§ Do this:
Please convert the lines below into a Markdown table with the columns "Line No." and "Line Text", starting at the first line of the rows and ending at the line that contains "(x=819, y=696)". Number each line and leave out blank lines.

———

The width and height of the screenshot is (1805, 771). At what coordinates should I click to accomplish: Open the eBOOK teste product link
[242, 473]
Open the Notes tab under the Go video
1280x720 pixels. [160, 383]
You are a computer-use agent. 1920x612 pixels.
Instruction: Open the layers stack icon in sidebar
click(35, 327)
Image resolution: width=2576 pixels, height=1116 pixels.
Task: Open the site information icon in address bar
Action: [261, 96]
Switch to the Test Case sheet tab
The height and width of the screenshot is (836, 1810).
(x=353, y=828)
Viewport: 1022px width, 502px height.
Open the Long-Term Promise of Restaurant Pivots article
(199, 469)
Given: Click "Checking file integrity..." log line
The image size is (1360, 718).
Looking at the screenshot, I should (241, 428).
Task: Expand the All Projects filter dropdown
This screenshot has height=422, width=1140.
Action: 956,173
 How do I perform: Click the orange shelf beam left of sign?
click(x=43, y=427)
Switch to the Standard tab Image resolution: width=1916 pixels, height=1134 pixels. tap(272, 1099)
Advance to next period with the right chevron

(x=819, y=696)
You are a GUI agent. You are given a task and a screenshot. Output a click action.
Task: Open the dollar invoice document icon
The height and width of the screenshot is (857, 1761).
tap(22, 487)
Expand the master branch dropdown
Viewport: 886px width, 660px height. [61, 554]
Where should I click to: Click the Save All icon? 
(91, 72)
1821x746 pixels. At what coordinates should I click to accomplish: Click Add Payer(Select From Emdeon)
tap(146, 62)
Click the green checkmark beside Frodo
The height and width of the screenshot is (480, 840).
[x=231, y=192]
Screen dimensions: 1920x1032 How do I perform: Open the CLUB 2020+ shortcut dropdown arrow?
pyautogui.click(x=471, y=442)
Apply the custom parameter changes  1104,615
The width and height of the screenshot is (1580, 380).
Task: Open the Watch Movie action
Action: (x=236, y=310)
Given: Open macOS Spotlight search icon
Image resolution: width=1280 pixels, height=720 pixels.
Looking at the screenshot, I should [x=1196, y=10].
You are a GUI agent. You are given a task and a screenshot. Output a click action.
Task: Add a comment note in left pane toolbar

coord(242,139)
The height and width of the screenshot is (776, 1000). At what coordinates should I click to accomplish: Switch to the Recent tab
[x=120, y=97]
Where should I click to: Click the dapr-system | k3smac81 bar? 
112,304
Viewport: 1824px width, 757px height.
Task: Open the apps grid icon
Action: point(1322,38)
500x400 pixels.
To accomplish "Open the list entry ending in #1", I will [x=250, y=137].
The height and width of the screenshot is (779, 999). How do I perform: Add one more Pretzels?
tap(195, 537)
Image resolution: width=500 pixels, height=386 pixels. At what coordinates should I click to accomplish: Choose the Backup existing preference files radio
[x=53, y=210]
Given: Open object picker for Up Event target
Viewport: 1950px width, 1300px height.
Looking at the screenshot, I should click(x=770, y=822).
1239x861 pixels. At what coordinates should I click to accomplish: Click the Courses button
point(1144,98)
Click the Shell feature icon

———

§ Exercise answer:
| Line No. | Line Text |
|---|---|
| 1 | The width and height of the screenshot is (1805, 771). At what coordinates should I click to accomplish: Open the eBOOK teste product link |
| 2 | [242, 473] |
| 3 | Open the Notes tab under the Go video |
| 4 | 1280x720 pixels. [160, 383] |
| 5 | You are a computer-use agent. 1920x612 pixels. |
| 6 | Instruction: Open the layers stack icon in sidebar |
| 7 | click(35, 327) |
| 8 | Image resolution: width=2576 pixels, height=1116 pixels. |
| 9 | Task: Open the site information icon in address bar |
| 10 | Action: [261, 96] |
| 11 | Switch to the Test Case sheet tab |
| 12 | The height and width of the screenshot is (836, 1810). |
| 13 | (x=353, y=828) |
| 14 | Viewport: 1022px width, 502px height. |
| 15 | Open the Long-Term Promise of Restaurant Pivots article |
| 16 | (199, 469) |
| 17 | Given: Click "Checking file integrity..." log line |
| 18 | The image size is (1360, 718). |
| 19 | Looking at the screenshot, I should (241, 428). |
| 20 | Task: Expand the All Projects filter dropdown |
| 21 | This screenshot has height=422, width=1140. |
| 22 | Action: 956,173 |
| 23 |  How do I perform: Click the orange shelf beam left of sign? |
| 24 | click(x=43, y=427) |
| 25 | Switch to the Standard tab Image resolution: width=1916 pixels, height=1134 pixels. tap(272, 1099) |
| 26 | Advance to next period with the right chevron |
| 27 | (x=819, y=696) |